▶ [ACTIVITY]:
Among the records, how many lines carry the string "coordinates"? Give that number with nothing added.

[[ DATA RECORDS, beginning ]]

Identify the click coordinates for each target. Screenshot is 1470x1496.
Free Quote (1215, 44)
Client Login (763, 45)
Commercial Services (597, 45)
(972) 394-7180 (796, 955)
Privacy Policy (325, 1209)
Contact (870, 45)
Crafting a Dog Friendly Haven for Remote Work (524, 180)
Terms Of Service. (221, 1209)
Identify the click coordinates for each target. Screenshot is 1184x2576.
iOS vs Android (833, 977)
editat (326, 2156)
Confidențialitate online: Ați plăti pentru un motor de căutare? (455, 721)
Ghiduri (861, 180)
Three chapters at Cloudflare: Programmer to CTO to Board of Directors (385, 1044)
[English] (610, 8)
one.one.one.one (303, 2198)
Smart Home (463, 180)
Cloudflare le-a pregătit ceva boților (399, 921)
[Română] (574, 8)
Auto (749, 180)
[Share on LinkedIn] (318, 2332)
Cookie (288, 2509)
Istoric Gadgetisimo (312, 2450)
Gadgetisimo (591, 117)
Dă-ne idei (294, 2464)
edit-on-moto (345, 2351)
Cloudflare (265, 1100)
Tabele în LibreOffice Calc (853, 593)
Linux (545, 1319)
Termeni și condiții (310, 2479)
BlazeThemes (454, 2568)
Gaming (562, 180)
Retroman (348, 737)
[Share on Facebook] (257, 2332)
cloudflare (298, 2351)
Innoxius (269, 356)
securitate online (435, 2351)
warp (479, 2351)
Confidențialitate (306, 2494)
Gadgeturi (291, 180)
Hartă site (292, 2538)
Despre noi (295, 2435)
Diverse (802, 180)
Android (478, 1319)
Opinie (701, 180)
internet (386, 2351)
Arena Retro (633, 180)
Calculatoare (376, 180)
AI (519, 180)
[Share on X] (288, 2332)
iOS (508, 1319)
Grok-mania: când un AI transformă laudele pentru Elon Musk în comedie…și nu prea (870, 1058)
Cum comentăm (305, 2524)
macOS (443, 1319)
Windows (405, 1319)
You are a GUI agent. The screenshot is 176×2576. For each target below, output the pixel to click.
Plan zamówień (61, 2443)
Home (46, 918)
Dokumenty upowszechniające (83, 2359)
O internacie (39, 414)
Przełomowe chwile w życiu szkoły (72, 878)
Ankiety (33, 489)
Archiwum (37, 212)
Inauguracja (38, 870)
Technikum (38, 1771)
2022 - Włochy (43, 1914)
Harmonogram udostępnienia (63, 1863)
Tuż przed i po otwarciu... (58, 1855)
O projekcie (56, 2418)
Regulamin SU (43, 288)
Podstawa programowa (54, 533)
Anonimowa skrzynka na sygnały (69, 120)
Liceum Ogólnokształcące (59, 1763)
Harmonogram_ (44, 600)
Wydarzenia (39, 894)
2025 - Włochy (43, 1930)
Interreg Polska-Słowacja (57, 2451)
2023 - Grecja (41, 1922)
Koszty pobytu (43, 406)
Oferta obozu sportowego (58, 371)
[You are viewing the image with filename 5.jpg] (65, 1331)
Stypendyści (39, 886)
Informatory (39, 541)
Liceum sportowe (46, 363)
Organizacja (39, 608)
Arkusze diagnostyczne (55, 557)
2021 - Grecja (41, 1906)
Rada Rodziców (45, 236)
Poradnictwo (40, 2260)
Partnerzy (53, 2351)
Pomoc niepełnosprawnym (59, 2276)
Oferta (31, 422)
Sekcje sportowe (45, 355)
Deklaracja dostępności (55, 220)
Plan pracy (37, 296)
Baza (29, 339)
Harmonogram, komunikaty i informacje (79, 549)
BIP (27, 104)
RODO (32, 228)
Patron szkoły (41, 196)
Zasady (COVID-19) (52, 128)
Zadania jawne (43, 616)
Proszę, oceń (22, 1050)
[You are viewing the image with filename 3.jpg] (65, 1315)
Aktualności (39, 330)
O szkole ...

[[ DATA RECORDS, end ]]

▶ [SOLVED PROBLEM]:
2